[Excerpted records]
------

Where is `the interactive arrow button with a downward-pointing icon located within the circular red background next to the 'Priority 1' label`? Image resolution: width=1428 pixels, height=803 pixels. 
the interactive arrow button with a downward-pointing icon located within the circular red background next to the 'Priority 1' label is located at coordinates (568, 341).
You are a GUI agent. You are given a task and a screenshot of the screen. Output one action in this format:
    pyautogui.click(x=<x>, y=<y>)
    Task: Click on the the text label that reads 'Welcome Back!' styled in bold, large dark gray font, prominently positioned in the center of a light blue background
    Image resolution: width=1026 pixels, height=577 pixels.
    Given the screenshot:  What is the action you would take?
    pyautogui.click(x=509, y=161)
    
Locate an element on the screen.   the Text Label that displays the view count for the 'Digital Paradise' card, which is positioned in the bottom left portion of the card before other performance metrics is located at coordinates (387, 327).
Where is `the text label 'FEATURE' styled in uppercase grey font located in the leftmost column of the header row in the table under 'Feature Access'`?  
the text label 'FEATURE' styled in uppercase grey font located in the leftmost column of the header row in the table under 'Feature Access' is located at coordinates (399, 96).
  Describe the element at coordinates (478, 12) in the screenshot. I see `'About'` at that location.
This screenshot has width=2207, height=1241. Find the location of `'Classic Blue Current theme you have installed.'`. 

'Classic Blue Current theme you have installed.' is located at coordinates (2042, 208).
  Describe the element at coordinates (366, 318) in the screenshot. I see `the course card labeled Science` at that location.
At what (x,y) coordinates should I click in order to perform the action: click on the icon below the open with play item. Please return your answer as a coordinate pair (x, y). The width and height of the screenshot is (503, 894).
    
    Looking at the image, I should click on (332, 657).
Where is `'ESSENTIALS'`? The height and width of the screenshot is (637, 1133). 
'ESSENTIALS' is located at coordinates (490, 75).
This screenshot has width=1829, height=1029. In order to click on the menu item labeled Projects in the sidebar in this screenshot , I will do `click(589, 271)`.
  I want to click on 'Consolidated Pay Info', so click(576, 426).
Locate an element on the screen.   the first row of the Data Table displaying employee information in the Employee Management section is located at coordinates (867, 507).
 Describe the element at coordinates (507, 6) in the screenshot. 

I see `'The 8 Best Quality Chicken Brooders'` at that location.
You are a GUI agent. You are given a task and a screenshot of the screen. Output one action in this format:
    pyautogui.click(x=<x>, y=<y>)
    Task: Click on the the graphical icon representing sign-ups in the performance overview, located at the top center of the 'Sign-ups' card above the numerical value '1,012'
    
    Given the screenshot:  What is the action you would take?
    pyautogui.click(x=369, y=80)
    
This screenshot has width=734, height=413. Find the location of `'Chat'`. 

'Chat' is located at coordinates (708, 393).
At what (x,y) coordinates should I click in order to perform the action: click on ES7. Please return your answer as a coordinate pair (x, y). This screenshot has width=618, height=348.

------

[Description of the task]
Convert each line of the rows above into a Markdown table with the columns Number and Line, numbering the lines in order and leaving out blank lines.

[The response]
| Number | Line |
|---|---|
| 1 | Where is `the interactive arrow button with a downward-pointing icon located within the circular red background next to the 'Priority 1' label`? Image resolution: width=1428 pixels, height=803 pixels.  |
| 2 | the interactive arrow button with a downward-pointing icon located within the circular red background next to the 'Priority 1' label is located at coordinates (568, 341). |
| 3 | You are a GUI agent. You are given a task and a screenshot of the screen. Output one action in this format: |
| 4 |     pyautogui.click(x=<x>, y=<y>) |
| 5 |     Task: Click on the the text label that reads 'Welcome Back!' styled in bold, large dark gray font, prominently positioned in the center of a light blue background |
| 6 |     Image resolution: width=1026 pixels, height=577 pixels. |
| 7 |     Given the screenshot:  What is the action you would take? |
| 8 |     pyautogui.click(x=509, y=161) |
| 9 | Locate an element on the screen.   the Text Label that displays the view count for the 'Digital Paradise' card, which is positioned in the bottom left portion of the card before other performance metrics is located at coordinates (387, 327). |
| 10 | Where is `the text label 'FEATURE' styled in uppercase grey font located in the leftmost column of the header row in the table under 'Feature Access'`?   |
| 11 | the text label 'FEATURE' styled in uppercase grey font located in the leftmost column of the header row in the table under 'Feature Access' is located at coordinates (399, 96). |
| 12 |   Describe the element at coordinates (478, 12) in the screenshot. I see `'About'` at that location. |
| 13 | This screenshot has width=2207, height=1241. Find the location of `'Classic Blue Current theme you have installed.'`.  |
| 14 | 'Classic Blue Current theme you have installed.' is located at coordinates (2042, 208). |
| 15 |   Describe the element at coordinates (366, 318) in the screenshot. I see `the course card labeled Science` at that location. |
| 16 | At what (x,y) coordinates should I click in order to perform the action: click on the icon below the open with play item. Please return your answer as a coordinate pair (x, y). The width and height of the screenshot is (503, 894). |
| 17 |     Looking at the image, I should click on (332, 657). |
| 18 | Where is `'ESSENTIALS'`? The height and width of the screenshot is (637, 1133).  |
| 19 | 'ESSENTIALS' is located at coordinates (490, 75). |
| 20 | This screenshot has width=1829, height=1029. In order to click on the menu item labeled Projects in the sidebar in this screenshot , I will do `click(589, 271)`. |
| 21 |   I want to click on 'Consolidated Pay Info', so click(576, 426). |
| 22 | Locate an element on the screen.   the first row of the Data Table displaying employee information in the Employee Management section is located at coordinates (867, 507). |
| 23 |  Describe the element at coordinates (507, 6) in the screenshot.  |
| 24 | I see `'The 8 Best Quality Chicken Brooders'` at that location. |
| 25 | You are a GUI agent. You are given a task and a screenshot of the screen. Output one action in this format: |
| 26 |     pyautogui.click(x=<x>, y=<y>) |
| 27 |     Task: Click on the the graphical icon representing sign-ups in the performance overview, located at the top center of the 'Sign-ups' card above the numerical value '1,012' |
| 28 |     Given the screenshot:  What is the action you would take? |
| 29 |     pyautogui.click(x=369, y=80) |
| 30 | This screenshot has width=734, height=413. Find the location of `'Chat'`.  |
| 31 | 'Chat' is located at coordinates (708, 393). |
| 32 | At what (x,y) coordinates should I click in order to perform the action: click on ES7. Please return your answer as a coordinate pair (x, y). This screenshot has width=618, height=348. |